- [ÉNONCÉ]
Répondez brièvement aux questions suivantes d'après le texte sur Emir Kusturica.
(a) Avec quel groupe Emir Kusturica mène-t-il sa carrière de musicien et chanteur ?
(b) Sur quel label l'album « Corps diplomatique » est-il sorti ?
(c) À quel festival les musiciens se sont-ils produits le 24 août ?

- [TEXTE EXTRAIT]
━━━━━━━━

Si Emir Kusturica est surtout connu pour son travail de cinéaste, il s’illustre également dans une carrière réussie comme musicien et chanteur avec le No Smoking Orchestra. Depuis les années 90, il œuvre au sein du groupe avec lequel il porte un style unique en son genre, alliant les musiques balkaniques à d’autres répertoires populaires internationaux. Leur dernier album, « Corps diplomatique », est sorti le 30 mars 2018 sur le label H.Y.P. Les musiciens continuent également d’enchaîner les concerts et le 24 août dernier, ils firent un passage décoiffant au Festival du Roi Arthur.

━━━━━━━━

- [EXTRAIT DE DONNÉES]
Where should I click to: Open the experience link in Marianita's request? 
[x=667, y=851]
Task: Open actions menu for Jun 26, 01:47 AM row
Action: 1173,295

━━━━━━━━

- [CORRIGÉ]
(a) Avec le No Smoking Orchestra.
(b) Sur le label H.Y.P.
(c) Au Festival du Roi Arthur.